● What is expected:
Reproduce the data that follows character for character, but omit its pictures.

● Information given:
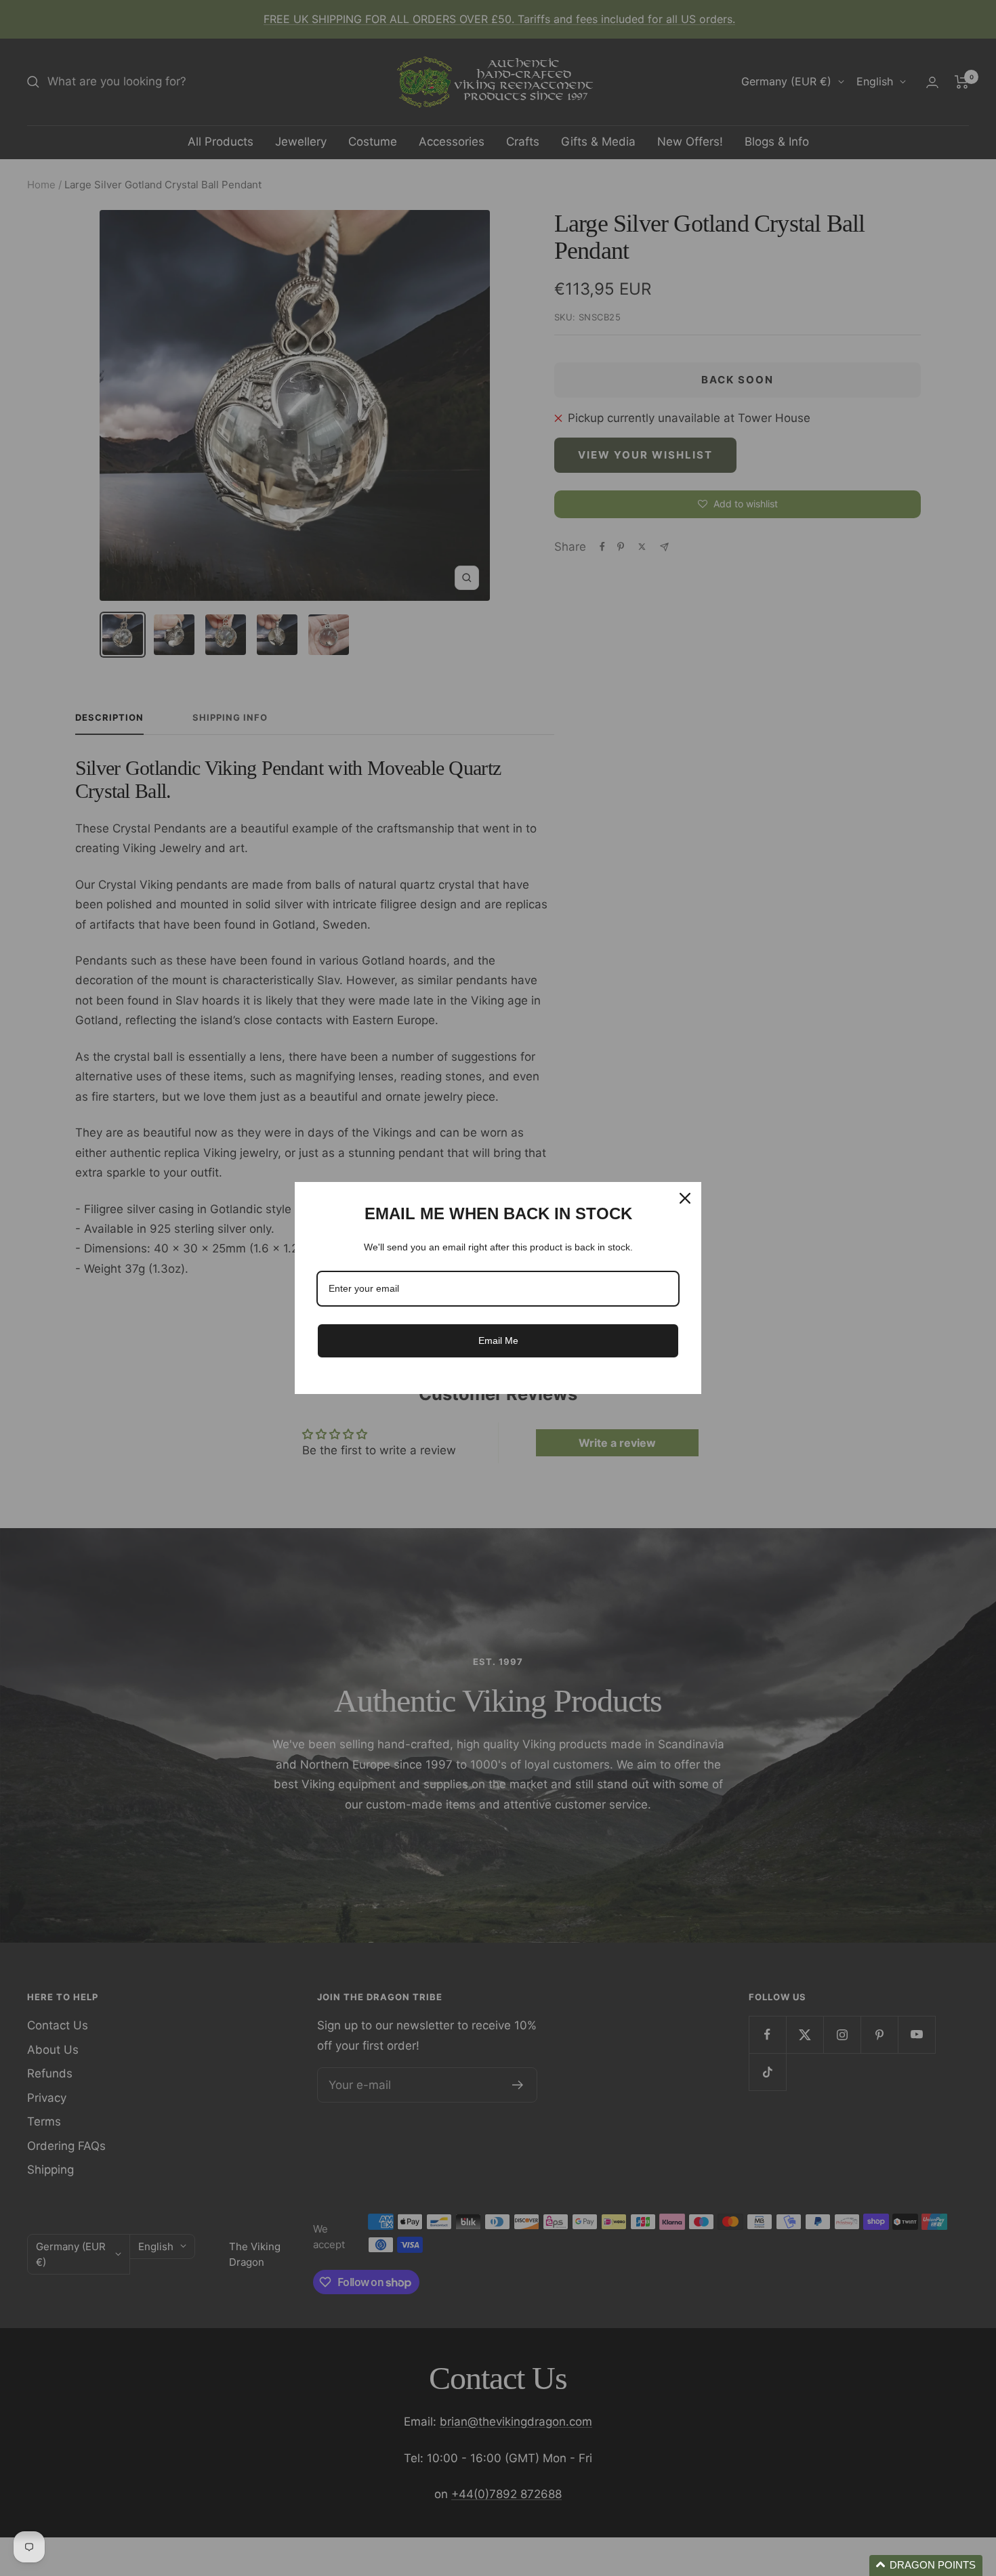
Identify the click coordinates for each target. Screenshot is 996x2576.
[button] (925, 2565)
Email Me (498, 1340)
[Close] (685, 1198)
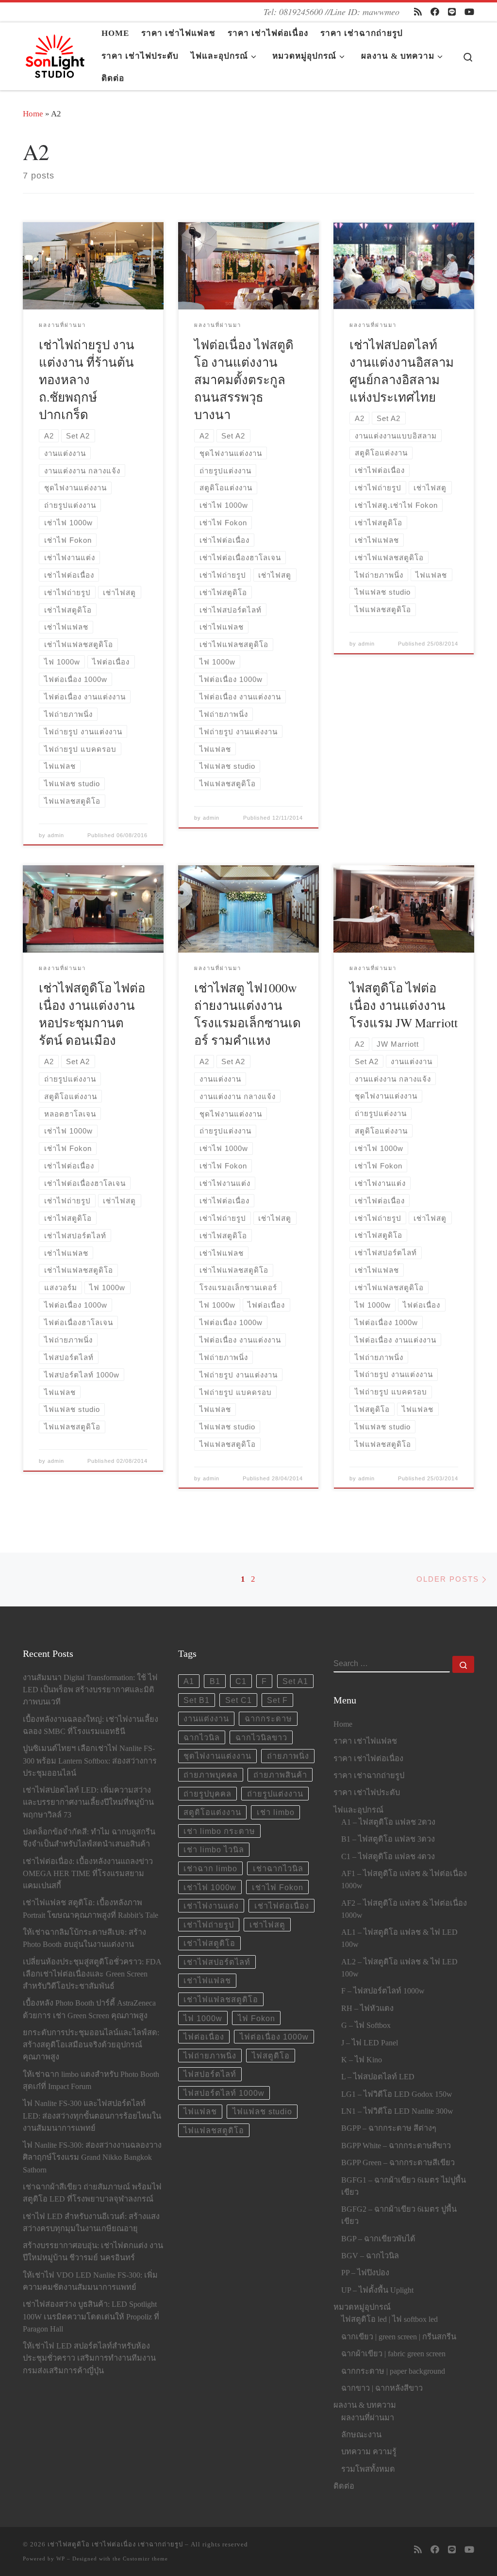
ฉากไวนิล (201, 1737)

● Task solution:
Identify the click coordinates for each target. Screenshot is 996x2576.
[button] (925, 2565)
Email Me (498, 1340)
[Close] (685, 1198)
ฉากไวนิล (201, 1737)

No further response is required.